• No results found

Analyses en resultaten laboratoriumonderzoek

Verkennend en nader bodemonderzoek

5 Analyses en resultaten laboratoriumonderzoek

5.1 Samenstelling en analyseparameters

De grondmengmonsters en het grondwatermonster zijn in het laboratorium van Alcontrol B.V. te Rotterdam (door de RvA erkend) chemisch geanalyseerd. De analyses zijn uitgevoerd conform Accreditatieschema AS3000.

In totaal zijn een drietal grondmengmonsters onderzocht op het standaard NEN 5740 pakket voor grond, evenals een drietal grondmonsters op de verdachte parameters koper en zink. Tevens is een grondwatermonster op het standaard NEN 5740 pakket voor grondwater onderzocht.

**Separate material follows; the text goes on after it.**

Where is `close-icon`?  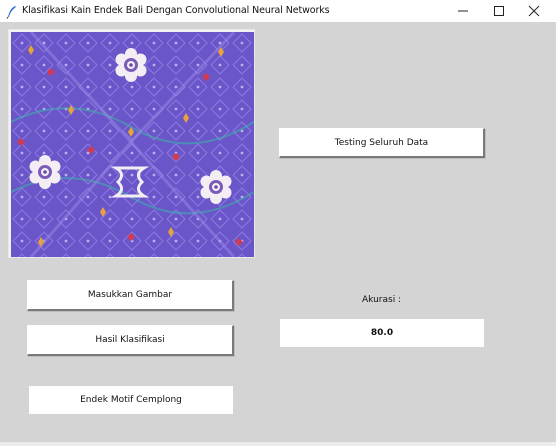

In onderstaande tabellen 5.1 en 5.2. is inzichtelijk gemaakt hoe de betreffende monsters (grond en grondwater) zijn samengesteld (o.a. globale bodemsamenstelling evenals zintuiglijke waarnemingen, diepte geanalyseerde bodemlaag). De analysecertificaten zijn weergegeven in bijlage 4. De resultaten zijn getoetst aan de achtergrondwaarden en interventiewaarden en weergegeven in bijlage 5.

5.2 Toetsingscriteria

Teneinde de mate van verontreiniging van de bodem te kunnen beoordelen, zijn de chemische analyseresultaten van de grond- en grondwatermonsters getoetst aan de richtlijnen die zijn vastgesteld door het Ministerie van Infrastructuur en Milieu (de zogenaamde generieke referentiewaarden).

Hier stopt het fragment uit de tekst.